• [What you will do]: When the line containing "Select the green start event palette icon" is reached, include it and end there; set down verbatim every line before it, starting at the top of the records.

(Beginning of Available data)

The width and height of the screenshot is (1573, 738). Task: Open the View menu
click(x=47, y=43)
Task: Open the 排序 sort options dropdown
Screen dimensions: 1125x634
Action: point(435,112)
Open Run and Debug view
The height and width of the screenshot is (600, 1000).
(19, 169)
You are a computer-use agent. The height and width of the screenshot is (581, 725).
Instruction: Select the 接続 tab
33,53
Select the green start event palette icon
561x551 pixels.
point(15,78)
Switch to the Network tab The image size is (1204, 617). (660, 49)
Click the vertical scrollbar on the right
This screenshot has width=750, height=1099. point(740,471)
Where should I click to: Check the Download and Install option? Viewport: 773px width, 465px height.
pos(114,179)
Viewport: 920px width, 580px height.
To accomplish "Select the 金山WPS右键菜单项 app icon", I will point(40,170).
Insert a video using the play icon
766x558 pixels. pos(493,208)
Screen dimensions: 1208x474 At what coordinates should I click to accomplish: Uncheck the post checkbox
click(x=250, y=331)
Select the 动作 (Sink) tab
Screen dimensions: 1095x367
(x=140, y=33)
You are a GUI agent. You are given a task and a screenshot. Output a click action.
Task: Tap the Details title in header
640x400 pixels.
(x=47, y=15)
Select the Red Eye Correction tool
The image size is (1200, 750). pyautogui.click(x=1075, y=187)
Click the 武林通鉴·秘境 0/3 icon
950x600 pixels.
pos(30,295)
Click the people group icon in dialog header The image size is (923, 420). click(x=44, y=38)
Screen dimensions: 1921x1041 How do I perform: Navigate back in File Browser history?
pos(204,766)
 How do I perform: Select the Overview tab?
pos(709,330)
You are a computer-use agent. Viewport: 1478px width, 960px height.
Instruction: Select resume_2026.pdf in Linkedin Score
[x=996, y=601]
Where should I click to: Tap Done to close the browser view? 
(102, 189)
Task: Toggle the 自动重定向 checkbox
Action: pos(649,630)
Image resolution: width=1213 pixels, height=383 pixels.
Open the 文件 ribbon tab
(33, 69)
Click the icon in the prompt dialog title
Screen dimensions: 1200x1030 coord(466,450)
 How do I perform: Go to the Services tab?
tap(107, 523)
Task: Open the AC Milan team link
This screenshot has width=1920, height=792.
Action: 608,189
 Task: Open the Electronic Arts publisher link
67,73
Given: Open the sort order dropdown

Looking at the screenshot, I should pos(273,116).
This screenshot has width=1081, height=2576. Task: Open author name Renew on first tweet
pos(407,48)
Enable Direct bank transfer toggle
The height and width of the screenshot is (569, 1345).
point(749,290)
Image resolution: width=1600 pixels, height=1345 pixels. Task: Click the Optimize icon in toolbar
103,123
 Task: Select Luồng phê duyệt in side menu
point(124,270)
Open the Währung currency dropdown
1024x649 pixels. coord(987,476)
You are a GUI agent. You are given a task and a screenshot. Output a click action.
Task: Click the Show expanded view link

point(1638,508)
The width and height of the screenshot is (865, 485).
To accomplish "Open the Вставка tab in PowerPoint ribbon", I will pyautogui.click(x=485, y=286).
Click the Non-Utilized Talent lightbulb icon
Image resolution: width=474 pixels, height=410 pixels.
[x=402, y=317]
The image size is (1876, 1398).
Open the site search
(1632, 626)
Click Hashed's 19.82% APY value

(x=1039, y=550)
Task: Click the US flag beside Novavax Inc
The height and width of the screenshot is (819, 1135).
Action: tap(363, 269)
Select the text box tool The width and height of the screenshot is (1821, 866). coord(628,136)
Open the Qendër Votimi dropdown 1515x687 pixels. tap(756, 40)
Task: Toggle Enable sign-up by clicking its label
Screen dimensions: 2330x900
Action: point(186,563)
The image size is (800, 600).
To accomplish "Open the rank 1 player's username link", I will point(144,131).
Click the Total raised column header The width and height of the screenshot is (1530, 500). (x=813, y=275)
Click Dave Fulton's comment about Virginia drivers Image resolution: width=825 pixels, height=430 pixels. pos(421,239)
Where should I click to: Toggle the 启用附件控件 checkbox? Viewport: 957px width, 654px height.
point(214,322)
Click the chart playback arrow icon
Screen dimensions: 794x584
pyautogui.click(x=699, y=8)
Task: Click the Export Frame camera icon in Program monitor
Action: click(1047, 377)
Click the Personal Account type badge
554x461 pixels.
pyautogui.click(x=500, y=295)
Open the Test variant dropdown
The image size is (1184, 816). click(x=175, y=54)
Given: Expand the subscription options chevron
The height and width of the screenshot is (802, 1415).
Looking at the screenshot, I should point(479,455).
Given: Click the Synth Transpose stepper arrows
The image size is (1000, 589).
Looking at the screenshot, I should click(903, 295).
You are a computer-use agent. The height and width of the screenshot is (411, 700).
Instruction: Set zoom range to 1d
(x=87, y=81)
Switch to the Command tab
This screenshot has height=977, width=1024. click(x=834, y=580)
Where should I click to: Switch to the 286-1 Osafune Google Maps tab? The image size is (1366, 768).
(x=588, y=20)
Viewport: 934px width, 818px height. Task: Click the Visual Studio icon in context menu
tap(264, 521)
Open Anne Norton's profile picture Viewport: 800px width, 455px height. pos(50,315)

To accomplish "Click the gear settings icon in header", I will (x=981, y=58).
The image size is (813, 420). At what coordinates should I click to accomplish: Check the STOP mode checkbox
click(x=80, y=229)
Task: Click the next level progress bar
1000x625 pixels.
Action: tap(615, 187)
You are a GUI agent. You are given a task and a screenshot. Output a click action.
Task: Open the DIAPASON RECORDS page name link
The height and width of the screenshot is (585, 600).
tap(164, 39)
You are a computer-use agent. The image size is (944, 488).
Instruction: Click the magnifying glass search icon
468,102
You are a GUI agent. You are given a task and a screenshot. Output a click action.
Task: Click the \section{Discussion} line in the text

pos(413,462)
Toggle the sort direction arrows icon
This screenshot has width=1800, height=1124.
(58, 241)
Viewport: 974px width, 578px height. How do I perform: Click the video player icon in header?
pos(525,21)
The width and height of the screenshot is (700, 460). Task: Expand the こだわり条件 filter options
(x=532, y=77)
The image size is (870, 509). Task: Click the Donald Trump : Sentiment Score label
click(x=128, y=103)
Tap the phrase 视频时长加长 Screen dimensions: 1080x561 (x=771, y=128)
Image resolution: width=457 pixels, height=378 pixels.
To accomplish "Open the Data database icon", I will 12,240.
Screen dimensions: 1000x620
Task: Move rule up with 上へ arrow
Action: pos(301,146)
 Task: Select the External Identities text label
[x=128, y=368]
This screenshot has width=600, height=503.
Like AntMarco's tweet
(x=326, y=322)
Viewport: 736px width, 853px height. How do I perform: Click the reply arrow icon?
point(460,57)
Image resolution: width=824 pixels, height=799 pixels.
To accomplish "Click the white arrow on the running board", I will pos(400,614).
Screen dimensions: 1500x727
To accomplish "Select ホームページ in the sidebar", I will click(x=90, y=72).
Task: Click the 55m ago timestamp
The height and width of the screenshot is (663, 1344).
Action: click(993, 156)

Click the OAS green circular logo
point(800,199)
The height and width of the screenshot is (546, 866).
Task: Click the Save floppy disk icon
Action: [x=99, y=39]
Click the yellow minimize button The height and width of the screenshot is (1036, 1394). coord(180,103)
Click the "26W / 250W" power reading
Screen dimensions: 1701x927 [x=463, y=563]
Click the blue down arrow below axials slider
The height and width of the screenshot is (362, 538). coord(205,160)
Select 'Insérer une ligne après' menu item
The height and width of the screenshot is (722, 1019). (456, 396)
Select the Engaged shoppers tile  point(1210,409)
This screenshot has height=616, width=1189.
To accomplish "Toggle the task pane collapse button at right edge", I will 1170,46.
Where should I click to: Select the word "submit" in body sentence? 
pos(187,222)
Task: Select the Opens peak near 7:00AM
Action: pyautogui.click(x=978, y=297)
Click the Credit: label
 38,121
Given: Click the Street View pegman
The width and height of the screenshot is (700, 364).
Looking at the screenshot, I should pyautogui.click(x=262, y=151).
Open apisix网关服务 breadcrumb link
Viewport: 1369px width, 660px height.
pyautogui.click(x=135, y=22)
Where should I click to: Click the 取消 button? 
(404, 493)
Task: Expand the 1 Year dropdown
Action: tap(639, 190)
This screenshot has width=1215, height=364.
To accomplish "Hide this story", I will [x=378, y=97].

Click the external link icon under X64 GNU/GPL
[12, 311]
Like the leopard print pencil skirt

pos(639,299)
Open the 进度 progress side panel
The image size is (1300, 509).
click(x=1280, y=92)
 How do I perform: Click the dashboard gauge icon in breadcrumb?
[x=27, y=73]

(End of Available data)

• [Answer box]:
The width and height of the screenshot is (1573, 738). Task: Open the View menu
click(x=47, y=43)
Task: Open the 排序 sort options dropdown
Screen dimensions: 1125x634
Action: point(435,112)
Open Run and Debug view
The height and width of the screenshot is (600, 1000).
(19, 169)
You are a computer-use agent. The height and width of the screenshot is (581, 725).
Instruction: Select the 接続 tab
33,53
Select the green start event palette icon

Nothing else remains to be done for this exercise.